The potential scale of this breach can be seen in the screenshots shared by the threat group in a dedicated Telegram channel showing that the compromise may go back as far as January 21st, 2022. These images also show the threat actor’s access to privileged Okta users as well as Okta’s Slack and Jira.

But it doesn’t stop there. There is initial unverified information that LAPSUS$ was also able to use their access to compromise a Cloudflare tenant (Cloudflare uses Okta as an identity provider). Potentially, every company in the world that uses Okta for access management may be at risk.

 While at this stage we cannot completely verify the integrity of this notification, the potential impact is very high, so this calls for immediate action.

Here's what you need to do:

1. Acquire and Retain Logs

This is a good time to acquire all relevant SaaS, authentication, audit, and resource logs. In this case, you need to focus on Okta System Logs. Logs document actions done on a system and can help trace the activity of an attacker, so collecting and storing forensic data will help you determine what happened.
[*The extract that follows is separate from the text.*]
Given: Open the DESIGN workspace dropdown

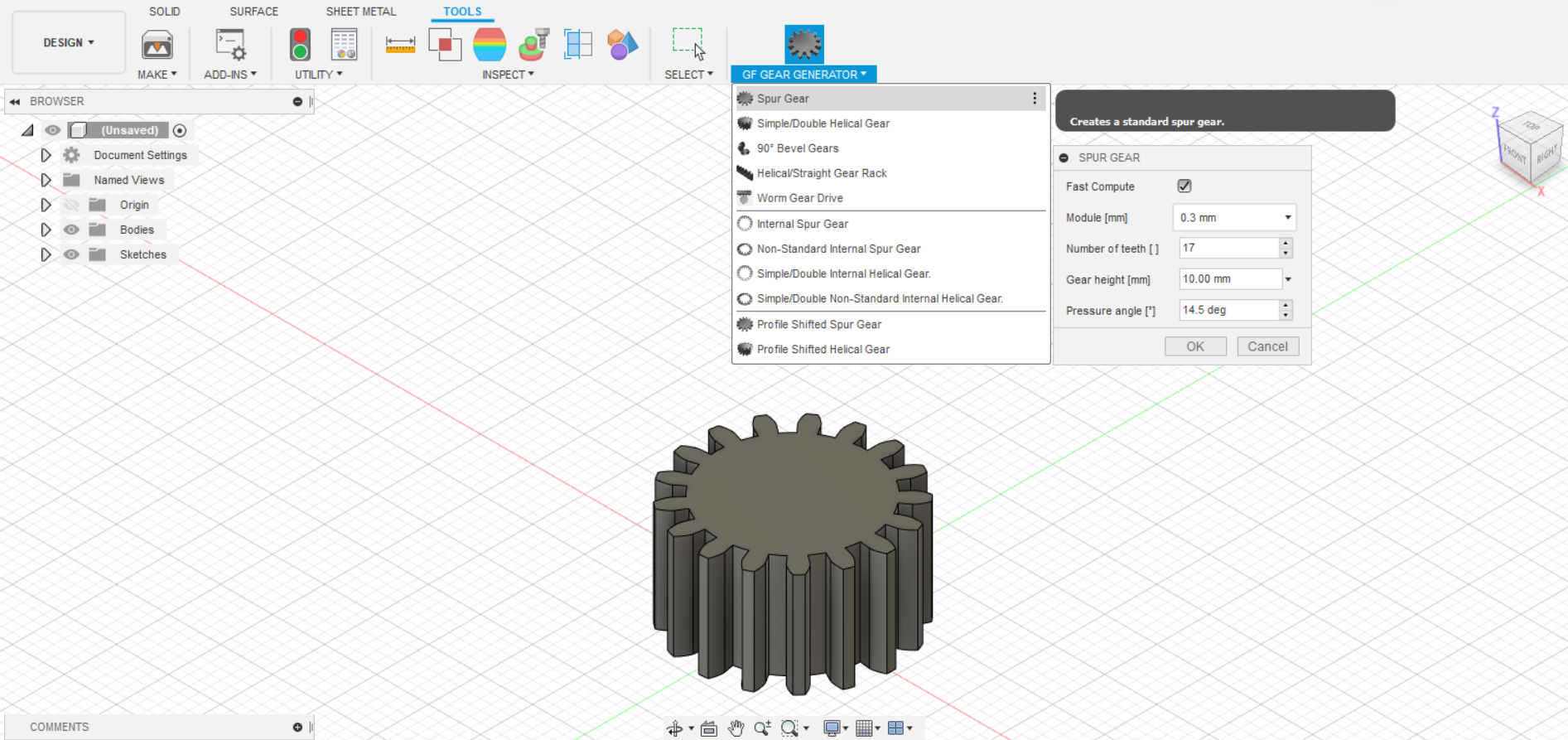Looking at the screenshot, I should click(69, 43).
Also, as default retention time can be short, you should make sure existing historical logs are retained for a longer period and prevent log rotation (particularly if log files are deleted to make room for incoming log data). We recommend storing logs for long periods of time than is typical. (Mitiga stores log data for 1,000 days for our customers.) The lack of forensic data makes incident investigation much more chaotic and challenging, resulting in prolonged response and recovery times.

2. Proactively Hunt

Even before you get notified of any potential Okta breach, you should be proactively hunt for anomalies and malicious behavior in logs. Focus on Okta System Log and systems that use Okta and search for Okta system access. Pay close attention to any actions conducted by the actor and check for privileged accounts created in the last several months.
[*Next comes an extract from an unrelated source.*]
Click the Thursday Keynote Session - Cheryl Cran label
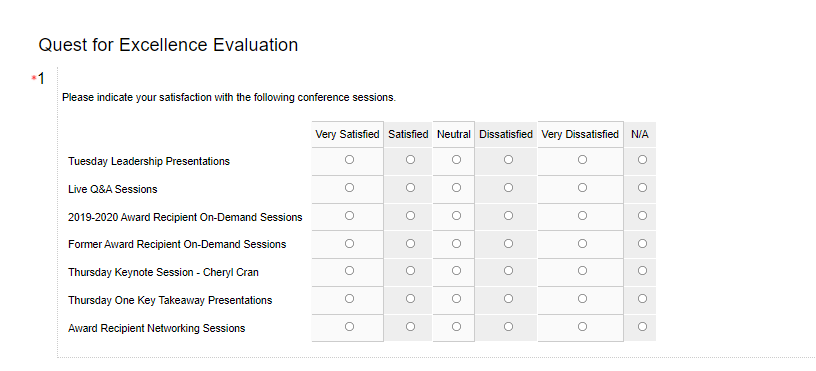The height and width of the screenshot is (371, 816). point(163,272)
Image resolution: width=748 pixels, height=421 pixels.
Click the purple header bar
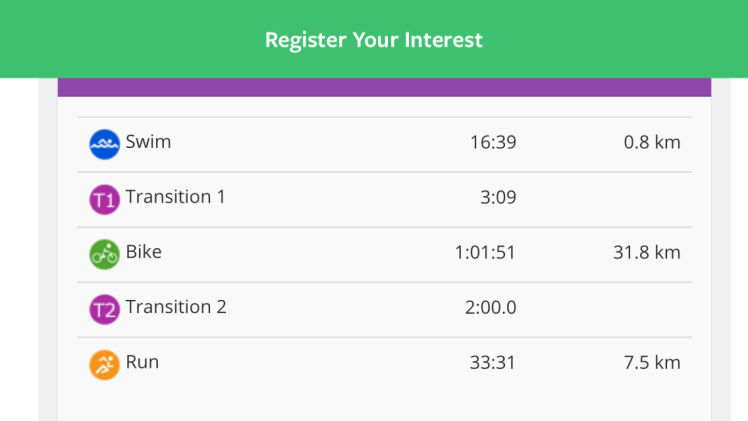[384, 87]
Want to better understand Okta logs? Here is a good resource for expert advice and investigation know-how.

3. Reset Passwords

If you're using Okta, you should probably reset user passwords. Prioritize administrative and privileged users. Before doing that, make sure you keep an audit record that includes:who performed the password reset, time, IP address, and a list of users.

If it's a good idea for Cloudflare, it's probably a good idea for you.

CloudFlare Tweet about Okta breach

Prioritize privileged users and service accounts and those that are authenticated with Okta. We recommend following the NIST password guidelines.

4. Review MFA Enrollment Status

Confirm that all Okta users are enrolled in multi-factor authentication (MFA) and make sure it is enforced. Additionally, confirm that multi-factor authentication is turned on for your office suite (Google Workspace, Microsoft 365). This will help prevent unauthorized password reset attempts.

5. Measure 3rd Party Risk

Contact organizations that are part of your supply chain and check whether they are impacted by this breach. Additionally, verify your policies and 3rd party procedures and make sure you get notified if and when an incident happens.

6. Share Intel

Share intelligence and information. Make sure relevant teams are notified internally.

7. Monitor Communication from Okta

Monitor any inbox that may receive communication from Okta and make sure you have a designated security resource who is notified if or when Okta tries to reach you.

 (All these unread messages in your security mail inbox might be important.)

8. Contact Your Managed Service Providers

Make sure you have established direct communications with your IR vendor as well as your managed detection and response (MDR) vendor, your managed security service provider (MSSP), and your managed security operation center (SOC). Make sure they are thoroughly checking Okta events and logs in the upcoming weeks.

 If you have an IR partner that is dedicated to cloud and SaaS, now is a good time to contact them. If you don't have one yet, now may be your last chance to subscribe as they're quickly getting overbooked.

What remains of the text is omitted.